◆ TASK OBJECTIVE
In the records below, find the line containing "Open more options on user2's tweet"; give it again exactly, along with every line that follows, and nothing else.

━━━ SUPPLIED MATERIAL ━━━

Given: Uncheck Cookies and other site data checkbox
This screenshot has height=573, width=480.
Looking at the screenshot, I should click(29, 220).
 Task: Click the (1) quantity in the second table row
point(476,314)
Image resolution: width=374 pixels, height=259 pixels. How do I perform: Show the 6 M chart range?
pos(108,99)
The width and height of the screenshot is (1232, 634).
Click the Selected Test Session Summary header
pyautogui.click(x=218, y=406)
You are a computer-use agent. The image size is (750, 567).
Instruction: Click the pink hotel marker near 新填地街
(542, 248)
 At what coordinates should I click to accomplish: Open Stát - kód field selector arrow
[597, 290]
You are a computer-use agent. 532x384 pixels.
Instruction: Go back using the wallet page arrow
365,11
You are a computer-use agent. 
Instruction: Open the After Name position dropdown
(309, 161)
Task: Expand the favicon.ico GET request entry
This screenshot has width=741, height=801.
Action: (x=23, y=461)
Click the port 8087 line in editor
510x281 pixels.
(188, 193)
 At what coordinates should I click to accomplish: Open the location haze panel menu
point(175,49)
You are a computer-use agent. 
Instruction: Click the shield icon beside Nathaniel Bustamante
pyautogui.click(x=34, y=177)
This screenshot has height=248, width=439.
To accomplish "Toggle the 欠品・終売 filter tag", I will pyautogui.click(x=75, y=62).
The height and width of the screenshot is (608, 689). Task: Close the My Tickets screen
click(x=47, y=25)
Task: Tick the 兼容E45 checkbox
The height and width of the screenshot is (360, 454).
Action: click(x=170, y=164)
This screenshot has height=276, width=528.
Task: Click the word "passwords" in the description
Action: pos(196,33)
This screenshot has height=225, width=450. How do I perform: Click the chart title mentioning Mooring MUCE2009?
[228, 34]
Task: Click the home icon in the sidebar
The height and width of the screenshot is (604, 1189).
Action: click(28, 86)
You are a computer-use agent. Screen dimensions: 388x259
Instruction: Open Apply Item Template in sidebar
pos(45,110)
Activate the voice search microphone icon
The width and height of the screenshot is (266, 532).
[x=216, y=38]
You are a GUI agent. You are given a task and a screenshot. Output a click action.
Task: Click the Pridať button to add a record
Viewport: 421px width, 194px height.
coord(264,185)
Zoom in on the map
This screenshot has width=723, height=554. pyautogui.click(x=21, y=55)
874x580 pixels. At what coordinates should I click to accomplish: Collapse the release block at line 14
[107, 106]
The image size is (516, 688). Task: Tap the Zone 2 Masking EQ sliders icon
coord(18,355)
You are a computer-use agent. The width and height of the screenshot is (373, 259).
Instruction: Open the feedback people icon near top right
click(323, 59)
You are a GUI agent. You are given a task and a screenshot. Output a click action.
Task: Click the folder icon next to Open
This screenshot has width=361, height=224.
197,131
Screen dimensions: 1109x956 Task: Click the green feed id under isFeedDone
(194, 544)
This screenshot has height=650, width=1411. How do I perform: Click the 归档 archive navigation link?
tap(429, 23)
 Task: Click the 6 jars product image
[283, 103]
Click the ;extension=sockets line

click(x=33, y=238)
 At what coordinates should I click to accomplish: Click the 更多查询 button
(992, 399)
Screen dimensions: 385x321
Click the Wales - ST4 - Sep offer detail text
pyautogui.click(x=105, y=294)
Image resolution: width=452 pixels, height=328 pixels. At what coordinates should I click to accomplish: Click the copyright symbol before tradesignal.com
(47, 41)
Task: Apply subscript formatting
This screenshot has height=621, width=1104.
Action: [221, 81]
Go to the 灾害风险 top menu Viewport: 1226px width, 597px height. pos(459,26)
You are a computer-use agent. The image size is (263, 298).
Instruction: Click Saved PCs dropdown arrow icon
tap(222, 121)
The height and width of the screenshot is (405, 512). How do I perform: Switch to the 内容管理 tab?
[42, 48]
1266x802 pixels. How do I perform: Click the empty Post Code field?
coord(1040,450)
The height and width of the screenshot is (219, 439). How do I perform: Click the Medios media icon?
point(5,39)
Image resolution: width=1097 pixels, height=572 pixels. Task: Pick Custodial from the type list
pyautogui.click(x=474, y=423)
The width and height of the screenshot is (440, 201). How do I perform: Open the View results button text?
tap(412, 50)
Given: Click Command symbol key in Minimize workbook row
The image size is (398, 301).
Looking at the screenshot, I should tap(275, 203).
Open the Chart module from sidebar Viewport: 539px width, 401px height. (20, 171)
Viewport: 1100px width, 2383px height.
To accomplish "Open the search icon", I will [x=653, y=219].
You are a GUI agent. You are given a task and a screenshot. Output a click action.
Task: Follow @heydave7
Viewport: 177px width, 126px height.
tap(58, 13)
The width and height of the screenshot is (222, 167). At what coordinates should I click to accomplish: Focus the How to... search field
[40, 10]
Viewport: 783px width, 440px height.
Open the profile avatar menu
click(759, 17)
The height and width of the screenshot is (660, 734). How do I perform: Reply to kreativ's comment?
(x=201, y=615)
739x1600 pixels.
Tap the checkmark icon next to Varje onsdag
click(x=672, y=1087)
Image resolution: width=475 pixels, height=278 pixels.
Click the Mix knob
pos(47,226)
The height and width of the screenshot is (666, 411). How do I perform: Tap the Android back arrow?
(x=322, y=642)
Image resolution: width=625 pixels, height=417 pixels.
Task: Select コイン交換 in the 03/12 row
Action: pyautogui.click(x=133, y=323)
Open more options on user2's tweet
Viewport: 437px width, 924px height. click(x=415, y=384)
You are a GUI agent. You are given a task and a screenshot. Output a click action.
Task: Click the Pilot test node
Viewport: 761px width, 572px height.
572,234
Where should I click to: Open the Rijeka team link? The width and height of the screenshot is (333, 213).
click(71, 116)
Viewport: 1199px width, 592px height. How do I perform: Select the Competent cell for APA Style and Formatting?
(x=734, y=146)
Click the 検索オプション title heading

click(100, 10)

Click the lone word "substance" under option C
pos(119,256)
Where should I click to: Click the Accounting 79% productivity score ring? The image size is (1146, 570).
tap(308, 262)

━━━

◆ FINISHED EXERCISE
Open more options on user2's tweet
Viewport: 437px width, 924px height. click(x=415, y=384)
You are a GUI agent. You are given a task and a screenshot. Output a click action.
Task: Click the Pilot test node
Viewport: 761px width, 572px height.
572,234
Where should I click to: Open the Rijeka team link? The width and height of the screenshot is (333, 213).
click(71, 116)
Viewport: 1199px width, 592px height. How do I perform: Select the Competent cell for APA Style and Formatting?
(x=734, y=146)
Click the 検索オプション title heading

click(100, 10)

Click the lone word "substance" under option C
pos(119,256)
Where should I click to: Click the Accounting 79% productivity score ring? The image size is (1146, 570).
tap(308, 262)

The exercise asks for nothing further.